* [Work request]:
Taking the line with "Careers (10, 2082)" as the first and the line with "For Owners (13, 2174)" as the last, set down exactly every line in that range from the entries below, and no more.

[[ Entries supplied open ]]

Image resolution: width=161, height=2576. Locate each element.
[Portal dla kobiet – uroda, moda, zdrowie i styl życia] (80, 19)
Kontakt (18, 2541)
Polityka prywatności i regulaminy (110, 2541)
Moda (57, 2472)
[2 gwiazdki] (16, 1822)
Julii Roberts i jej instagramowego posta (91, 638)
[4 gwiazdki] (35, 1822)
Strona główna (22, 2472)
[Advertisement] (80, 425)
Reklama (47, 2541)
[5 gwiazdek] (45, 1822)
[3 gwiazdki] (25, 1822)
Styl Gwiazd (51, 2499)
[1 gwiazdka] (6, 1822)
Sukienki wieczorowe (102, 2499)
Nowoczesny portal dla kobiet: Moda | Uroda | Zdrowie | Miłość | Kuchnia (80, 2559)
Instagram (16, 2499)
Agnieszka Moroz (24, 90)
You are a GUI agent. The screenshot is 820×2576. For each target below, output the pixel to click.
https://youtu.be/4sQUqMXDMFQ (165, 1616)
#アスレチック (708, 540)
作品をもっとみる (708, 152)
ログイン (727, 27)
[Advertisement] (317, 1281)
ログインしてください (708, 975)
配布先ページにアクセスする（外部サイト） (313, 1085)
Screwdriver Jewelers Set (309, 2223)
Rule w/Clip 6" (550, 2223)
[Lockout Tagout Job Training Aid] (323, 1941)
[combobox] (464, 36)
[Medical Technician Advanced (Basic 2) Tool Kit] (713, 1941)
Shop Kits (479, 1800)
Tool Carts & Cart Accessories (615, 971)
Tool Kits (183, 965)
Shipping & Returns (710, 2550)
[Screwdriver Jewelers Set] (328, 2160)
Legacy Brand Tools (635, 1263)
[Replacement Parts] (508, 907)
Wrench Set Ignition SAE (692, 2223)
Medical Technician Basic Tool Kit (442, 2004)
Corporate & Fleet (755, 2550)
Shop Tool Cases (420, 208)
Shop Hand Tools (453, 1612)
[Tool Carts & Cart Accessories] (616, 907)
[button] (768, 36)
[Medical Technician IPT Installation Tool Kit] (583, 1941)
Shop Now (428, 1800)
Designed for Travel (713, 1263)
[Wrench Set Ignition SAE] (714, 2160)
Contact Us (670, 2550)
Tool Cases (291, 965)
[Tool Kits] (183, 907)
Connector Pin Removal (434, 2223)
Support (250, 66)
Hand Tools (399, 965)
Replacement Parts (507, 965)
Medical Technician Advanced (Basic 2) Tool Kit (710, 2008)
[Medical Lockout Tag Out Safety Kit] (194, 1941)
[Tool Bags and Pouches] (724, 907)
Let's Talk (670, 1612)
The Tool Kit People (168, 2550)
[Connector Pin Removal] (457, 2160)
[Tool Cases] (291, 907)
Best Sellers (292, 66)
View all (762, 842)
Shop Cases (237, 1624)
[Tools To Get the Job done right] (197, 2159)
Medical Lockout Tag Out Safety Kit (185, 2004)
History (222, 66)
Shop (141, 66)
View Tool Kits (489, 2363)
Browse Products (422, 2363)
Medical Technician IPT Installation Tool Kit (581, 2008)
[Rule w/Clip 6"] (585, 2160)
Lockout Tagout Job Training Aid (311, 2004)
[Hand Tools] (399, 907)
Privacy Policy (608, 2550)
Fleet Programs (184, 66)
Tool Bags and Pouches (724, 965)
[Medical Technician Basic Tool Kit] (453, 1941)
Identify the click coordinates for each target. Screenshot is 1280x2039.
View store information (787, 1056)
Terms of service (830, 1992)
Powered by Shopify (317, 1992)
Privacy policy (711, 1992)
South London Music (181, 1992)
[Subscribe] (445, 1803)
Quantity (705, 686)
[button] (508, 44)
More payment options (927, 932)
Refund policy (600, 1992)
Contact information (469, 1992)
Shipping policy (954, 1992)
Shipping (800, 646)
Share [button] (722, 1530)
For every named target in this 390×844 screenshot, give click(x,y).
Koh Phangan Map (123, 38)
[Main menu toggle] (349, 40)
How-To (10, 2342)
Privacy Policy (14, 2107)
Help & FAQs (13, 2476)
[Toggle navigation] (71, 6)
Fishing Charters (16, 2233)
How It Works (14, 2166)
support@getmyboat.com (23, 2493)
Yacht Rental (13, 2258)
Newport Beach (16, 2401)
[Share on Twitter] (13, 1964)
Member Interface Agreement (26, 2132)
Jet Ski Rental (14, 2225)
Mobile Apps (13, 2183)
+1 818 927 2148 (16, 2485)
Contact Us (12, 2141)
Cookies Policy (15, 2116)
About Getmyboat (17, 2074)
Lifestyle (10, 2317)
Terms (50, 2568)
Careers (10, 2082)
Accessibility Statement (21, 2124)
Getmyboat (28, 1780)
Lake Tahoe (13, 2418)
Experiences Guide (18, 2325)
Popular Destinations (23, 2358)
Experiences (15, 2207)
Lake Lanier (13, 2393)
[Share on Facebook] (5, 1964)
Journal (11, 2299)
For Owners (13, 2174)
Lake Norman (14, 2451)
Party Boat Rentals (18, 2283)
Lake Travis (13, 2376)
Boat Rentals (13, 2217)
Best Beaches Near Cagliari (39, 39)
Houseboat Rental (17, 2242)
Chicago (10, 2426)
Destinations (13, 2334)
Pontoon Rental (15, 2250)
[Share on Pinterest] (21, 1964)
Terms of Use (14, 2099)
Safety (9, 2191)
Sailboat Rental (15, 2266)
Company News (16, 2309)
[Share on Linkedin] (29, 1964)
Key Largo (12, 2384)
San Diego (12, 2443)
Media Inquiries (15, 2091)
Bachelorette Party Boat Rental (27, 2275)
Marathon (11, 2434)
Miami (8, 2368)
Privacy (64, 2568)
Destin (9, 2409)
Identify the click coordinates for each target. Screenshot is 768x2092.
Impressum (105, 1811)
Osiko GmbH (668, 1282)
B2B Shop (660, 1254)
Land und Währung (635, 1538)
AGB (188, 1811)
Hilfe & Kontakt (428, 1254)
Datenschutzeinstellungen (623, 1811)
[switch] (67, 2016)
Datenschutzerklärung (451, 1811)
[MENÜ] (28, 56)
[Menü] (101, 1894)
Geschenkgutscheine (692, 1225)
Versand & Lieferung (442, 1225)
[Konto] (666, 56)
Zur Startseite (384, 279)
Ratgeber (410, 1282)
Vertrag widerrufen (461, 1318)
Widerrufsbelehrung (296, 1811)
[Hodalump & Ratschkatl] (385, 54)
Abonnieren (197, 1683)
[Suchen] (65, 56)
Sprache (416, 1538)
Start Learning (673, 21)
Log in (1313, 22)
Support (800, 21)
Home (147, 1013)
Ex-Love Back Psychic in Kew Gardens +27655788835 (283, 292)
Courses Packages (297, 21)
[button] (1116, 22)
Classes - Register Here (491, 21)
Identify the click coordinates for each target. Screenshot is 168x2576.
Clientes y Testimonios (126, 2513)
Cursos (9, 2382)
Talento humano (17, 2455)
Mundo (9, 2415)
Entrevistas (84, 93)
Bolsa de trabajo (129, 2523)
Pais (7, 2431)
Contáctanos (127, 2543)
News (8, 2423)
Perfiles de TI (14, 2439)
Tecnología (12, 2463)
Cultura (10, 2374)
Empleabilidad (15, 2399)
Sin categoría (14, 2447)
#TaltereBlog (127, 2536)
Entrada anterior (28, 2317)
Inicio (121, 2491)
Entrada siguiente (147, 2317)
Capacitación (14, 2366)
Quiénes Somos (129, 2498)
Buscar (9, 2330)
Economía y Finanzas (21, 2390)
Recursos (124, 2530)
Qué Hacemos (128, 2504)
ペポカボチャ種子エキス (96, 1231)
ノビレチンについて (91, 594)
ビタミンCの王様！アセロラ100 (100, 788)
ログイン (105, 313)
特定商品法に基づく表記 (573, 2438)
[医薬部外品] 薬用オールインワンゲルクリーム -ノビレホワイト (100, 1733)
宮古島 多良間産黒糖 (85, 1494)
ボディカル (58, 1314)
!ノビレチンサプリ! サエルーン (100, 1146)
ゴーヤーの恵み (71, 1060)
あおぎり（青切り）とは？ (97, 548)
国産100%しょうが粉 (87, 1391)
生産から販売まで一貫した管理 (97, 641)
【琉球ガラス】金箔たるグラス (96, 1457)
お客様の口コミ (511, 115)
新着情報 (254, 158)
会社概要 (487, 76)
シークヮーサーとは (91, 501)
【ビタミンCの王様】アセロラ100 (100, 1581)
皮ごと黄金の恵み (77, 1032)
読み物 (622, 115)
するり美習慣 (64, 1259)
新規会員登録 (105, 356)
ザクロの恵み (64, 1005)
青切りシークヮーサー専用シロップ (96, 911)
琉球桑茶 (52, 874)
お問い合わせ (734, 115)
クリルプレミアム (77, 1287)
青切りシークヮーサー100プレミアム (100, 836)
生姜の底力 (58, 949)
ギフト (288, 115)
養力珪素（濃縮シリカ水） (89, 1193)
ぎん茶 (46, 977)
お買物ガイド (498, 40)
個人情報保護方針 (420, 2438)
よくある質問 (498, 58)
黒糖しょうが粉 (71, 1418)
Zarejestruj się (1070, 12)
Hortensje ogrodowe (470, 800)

[[ Entries supplied closed ]]

* [Reply to the exercise]:
Careers (10, 2082)
Accessibility Statement (21, 2124)
Getmyboat (28, 1780)
Lake Tahoe (13, 2418)
Experiences Guide (18, 2325)
Popular Destinations (23, 2358)
Experiences (15, 2207)
Lake Lanier (13, 2393)
[Share on Facebook] (5, 1964)
Journal (11, 2299)
For Owners (13, 2174)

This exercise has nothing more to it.